Evaluation Using Python SDK

Click here to learn how to setup evaluation using the Python SDK.

Input:

  • Required Inputs:
    • context: string - The context column provided to the model
    • input: string - The input column provided to the model
  • Configuration parameters:
    • Check Internet: bool - True/False (Whether to check the internet for relevant information)

Output:

  • Score: float - Returns score between 0 and 1

Interpretation:

  • Higher scores: Indicate that the context is more relevant to the query.
  • Lower scores: Suggest that the context is less relevant to the query.
from fi.evals import EvalClient
from fi.testcases import TestCase
from fi.evals.templates import ContextRelevance

relevance_eval = ContextRelevance(config={
    "check_internet": False
})

test_case = TestCase(
    context="The current temperature is 72°F with partly cloudy skies.",
    input="What is the weather like?",
)

result = evaluator.evaluate(eval_templates=[relevance_eval], inputs=[test_case])
relevance_score = result.eval_results[0].metrics[0].value


What to do when Context Relevance is Low

When context relevance is low, the first step is to identify which parts of the context are either irrelevant or insufficient to address the query effectively.

If critical information is missing, additional details should be incorporated to ensure completeness. At the same time, any irrelevant content should be removed or refined to improve focus and alignment with the query.

Implementing mechanisms to enhance context-query alignment can further strengthen relevance, ensuring that only pertinent information is considered. Additionally, optimising context retrieval processes can help prioritise relevant details, improving overall response accuracy and coherence.
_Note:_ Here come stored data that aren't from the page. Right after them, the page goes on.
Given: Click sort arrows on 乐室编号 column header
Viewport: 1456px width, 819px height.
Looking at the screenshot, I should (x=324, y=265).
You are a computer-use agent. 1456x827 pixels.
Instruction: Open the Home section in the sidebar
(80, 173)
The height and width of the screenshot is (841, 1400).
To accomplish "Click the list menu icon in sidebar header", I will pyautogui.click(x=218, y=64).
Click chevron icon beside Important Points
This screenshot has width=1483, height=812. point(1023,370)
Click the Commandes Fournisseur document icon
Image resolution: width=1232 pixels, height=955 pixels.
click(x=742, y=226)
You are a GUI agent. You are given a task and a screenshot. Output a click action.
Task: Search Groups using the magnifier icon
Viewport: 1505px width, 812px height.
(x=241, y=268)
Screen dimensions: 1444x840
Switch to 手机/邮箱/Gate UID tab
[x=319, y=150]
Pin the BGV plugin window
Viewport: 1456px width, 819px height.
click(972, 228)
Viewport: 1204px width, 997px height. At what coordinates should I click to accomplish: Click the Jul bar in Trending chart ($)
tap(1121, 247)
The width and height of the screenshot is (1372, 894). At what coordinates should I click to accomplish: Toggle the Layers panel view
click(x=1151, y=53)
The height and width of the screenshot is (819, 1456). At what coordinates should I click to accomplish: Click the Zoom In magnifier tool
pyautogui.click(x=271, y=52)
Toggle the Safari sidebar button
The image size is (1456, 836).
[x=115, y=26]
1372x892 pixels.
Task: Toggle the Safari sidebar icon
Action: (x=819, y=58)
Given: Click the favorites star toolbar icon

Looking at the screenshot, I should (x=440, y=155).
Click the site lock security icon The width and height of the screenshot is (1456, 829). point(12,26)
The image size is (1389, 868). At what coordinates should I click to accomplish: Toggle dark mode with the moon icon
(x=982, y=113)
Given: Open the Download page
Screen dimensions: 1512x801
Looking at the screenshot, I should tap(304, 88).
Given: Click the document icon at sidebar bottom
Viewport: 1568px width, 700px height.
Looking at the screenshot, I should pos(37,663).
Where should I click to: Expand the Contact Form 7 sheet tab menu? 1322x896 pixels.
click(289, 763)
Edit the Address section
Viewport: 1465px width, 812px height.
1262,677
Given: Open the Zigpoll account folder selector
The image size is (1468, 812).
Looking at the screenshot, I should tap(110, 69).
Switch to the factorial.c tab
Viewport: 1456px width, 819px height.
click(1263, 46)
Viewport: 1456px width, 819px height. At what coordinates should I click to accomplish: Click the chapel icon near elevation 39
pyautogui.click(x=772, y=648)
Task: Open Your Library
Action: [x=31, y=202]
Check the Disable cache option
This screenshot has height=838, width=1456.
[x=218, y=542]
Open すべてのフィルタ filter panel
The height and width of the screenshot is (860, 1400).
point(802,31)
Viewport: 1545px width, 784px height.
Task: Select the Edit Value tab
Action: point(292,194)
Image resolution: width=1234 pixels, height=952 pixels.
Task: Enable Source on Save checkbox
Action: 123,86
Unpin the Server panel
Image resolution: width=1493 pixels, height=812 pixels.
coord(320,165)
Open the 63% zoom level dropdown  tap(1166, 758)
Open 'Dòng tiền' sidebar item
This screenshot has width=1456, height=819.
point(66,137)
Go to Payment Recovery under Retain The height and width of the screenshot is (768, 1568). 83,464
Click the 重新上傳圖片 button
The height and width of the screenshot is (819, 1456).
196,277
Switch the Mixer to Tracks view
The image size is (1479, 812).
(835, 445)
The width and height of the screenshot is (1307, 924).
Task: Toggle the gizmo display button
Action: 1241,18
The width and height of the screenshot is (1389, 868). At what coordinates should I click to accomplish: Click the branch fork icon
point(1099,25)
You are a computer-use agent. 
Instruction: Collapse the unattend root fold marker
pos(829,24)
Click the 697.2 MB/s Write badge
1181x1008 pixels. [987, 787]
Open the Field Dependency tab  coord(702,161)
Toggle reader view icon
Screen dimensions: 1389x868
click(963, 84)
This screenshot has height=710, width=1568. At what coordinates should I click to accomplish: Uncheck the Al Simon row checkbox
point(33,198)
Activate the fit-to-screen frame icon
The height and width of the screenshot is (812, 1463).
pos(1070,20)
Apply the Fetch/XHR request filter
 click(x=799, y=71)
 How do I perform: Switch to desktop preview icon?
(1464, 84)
Differentiating Context Relevance with Similar Evals

  1. Context Adherence: It measures how well responses stay within the provided context while Context Relevance evaluates the sufficiency and appropriateness of the context.
  2. Completeness: Completeness evaluates if the response completely answers the query, while Context Relevance focuses on the context’s ability to support a complete response.
  3. Context Similarity: It compares similarity between provided and expected context, that is, it measures how closely the context matches expected information, while Context Relevance assesses if the context is sufficient and appropriate for the query.